Cel:
Przepisz bez zmian wiersze od tego, w którym jest „Expand the 已固定 panel chevron arrow”, do samego końca rekordów, łącznie z tym pierwszym i ostatnim.

Fragmenty rekordów:

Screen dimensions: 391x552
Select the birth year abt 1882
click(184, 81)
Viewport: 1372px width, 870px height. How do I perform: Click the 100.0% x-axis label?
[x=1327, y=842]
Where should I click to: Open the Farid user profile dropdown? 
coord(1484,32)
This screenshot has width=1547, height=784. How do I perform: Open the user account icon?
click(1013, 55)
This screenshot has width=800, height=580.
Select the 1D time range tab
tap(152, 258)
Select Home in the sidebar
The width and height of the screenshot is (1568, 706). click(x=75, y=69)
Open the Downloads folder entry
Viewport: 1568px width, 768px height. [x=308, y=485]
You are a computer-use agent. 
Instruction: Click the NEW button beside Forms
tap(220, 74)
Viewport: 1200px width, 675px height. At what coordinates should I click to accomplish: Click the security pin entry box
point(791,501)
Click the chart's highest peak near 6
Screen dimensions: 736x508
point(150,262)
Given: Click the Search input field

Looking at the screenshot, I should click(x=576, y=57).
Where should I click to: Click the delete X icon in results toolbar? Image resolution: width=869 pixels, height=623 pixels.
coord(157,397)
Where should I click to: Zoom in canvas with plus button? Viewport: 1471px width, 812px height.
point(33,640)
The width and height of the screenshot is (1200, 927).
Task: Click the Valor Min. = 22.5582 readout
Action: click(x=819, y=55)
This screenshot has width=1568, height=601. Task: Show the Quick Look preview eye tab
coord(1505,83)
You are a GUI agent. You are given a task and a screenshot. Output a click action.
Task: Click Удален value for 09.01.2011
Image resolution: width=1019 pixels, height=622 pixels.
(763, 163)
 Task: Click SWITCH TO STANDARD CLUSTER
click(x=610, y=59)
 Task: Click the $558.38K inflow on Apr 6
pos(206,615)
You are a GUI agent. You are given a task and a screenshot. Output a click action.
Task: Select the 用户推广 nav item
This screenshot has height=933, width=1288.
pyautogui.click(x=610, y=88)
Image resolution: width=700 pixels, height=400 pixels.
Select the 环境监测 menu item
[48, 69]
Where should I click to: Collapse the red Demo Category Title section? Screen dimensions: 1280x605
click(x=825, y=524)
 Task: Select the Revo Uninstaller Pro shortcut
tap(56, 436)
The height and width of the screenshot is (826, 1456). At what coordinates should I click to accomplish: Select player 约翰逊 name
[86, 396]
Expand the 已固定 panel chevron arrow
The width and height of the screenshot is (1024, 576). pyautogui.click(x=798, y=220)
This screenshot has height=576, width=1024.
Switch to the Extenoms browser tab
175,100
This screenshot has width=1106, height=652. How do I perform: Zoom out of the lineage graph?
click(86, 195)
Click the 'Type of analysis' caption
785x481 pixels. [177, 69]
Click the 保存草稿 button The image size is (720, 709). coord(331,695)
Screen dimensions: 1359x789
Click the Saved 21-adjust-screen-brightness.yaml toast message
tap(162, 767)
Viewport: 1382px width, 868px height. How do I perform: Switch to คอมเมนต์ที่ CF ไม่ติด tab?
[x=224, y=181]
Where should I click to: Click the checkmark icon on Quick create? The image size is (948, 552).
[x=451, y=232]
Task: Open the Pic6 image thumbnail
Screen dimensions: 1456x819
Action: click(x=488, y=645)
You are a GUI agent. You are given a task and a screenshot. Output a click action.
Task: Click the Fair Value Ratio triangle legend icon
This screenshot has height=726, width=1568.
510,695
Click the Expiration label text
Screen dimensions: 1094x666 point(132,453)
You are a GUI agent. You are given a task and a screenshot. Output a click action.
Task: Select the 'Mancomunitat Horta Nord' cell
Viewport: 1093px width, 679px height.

Rozwiązane zadanie:
Expand the 已固定 panel chevron arrow
The width and height of the screenshot is (1024, 576). pyautogui.click(x=798, y=220)
This screenshot has height=576, width=1024.
Switch to the Extenoms browser tab
175,100
This screenshot has width=1106, height=652. How do I perform: Zoom out of the lineage graph?
click(86, 195)
Click the 'Type of analysis' caption
785x481 pixels. [177, 69]
Click the 保存草稿 button The image size is (720, 709). coord(331,695)
Screen dimensions: 1359x789
Click the Saved 21-adjust-screen-brightness.yaml toast message
tap(162, 767)
Viewport: 1382px width, 868px height. How do I perform: Switch to คอมเมนต์ที่ CF ไม่ติด tab?
[x=224, y=181]
Where should I click to: Click the checkmark icon on Quick create? The image size is (948, 552).
[x=451, y=232]
Task: Open the Pic6 image thumbnail
Screen dimensions: 1456x819
Action: click(x=488, y=645)
You are a GUI agent. You are given a task and a screenshot. Output a click action.
Task: Click the Fair Value Ratio triangle legend icon
This screenshot has height=726, width=1568.
510,695
Click the Expiration label text
Screen dimensions: 1094x666 point(132,453)
You are a GUI agent. You are given a task and a screenshot. Output a click action.
Task: Select the 'Mancomunitat Horta Nord' cell
Viewport: 1093px width, 679px height.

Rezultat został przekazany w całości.